Awful code of the week
Steven D'Aprano
steve+comp.lang.python at pearwood.info
Tue Aug 9 01:20:28 EDT 2016
On Tuesday 09 August 2016 13:59, Chris Angelico wrote:
> On Tue, Aug 9, 2016 at 1:46 PM, Rick Johnson
> <rantingrickjohnson at gmail.com> wrote:
>> On Sunday, August 7, 2016 at 1:54:51 AM UTC-5, Steven D'Aprano wrote:
>>> Seen in the office IRC channel:
>>>
>>>
>>> (13:23:07) fred: near_limit = []
>>> (13:23:07) fred: near_limit.append(1)
>>> (13:23:07) fred: near_limit = len(near_limit)
>>> (13:23:09) fred: WTF
>>
>> Sure, this code smells of nauseous superfluity, but what
>> comes after these three lines? Is this _all_ there is? Or
>> are these three lines merely the initial setup stage for a
>> complex looping algorithm? Cherry picking a few lines from a
>> script and then judging them "unworthy", would not be a
>> fair. We should never attempt to purposely mimic the abysmal
>> state of justice in the USA.
>
> I agree. There's nothing wrong with that code. I routinely have
> constructs like this:
>
> def register(self, obj):
> self.files.append(obj)
> return None
> return None # just in case
> return None
That's buggy. It should be:
def register(self, obj):
self.files.append(obj)
return None and None or None
return None # just in case
return None
That way you're protected in case the boolean value of None is ever changed.
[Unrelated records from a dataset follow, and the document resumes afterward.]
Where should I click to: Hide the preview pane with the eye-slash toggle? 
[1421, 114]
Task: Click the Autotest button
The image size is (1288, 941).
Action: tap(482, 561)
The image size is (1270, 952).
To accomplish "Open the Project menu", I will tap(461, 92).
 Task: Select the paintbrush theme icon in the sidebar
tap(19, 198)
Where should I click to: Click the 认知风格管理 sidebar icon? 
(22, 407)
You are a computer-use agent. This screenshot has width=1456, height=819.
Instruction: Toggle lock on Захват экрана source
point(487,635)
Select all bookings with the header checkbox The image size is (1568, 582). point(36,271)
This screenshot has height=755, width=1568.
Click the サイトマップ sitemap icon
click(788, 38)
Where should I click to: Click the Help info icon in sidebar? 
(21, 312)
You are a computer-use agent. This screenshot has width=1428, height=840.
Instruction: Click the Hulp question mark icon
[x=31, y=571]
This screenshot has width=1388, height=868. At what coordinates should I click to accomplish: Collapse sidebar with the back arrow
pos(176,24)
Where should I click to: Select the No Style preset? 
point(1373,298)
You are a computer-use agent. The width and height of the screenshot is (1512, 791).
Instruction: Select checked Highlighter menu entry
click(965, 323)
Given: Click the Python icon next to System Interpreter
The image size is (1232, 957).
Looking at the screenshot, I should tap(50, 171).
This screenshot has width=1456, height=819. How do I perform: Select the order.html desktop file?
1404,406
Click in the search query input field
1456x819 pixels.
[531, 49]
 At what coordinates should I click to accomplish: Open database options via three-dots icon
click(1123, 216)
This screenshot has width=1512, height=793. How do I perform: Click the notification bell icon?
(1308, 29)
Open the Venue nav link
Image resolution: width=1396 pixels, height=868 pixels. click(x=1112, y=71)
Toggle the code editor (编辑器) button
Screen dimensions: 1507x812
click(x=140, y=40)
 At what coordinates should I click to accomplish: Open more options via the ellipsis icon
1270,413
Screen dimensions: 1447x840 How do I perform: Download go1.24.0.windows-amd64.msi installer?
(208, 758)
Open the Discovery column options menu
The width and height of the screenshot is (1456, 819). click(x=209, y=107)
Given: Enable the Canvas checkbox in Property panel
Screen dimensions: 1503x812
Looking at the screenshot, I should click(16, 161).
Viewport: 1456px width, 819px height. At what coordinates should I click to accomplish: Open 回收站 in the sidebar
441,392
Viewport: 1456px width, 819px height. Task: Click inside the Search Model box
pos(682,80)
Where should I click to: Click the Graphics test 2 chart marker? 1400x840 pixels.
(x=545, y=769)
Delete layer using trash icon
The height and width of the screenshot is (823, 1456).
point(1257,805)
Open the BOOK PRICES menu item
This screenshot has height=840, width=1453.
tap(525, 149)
> def process(self, stuff):
> files = self.files
> files = [] # to save memory
> files = self.files
> for file in files:
> file.process(stuff)
> return 1
def process(self, stuff):
try:
files = self.files
del files # to save memory
files = [] # just to be sure
files = self.files
for file in files:
file.process(stuff)
return 1
finally:
del files
del file
del stuff
del self # this has to come last
You can't be too careful with memory management.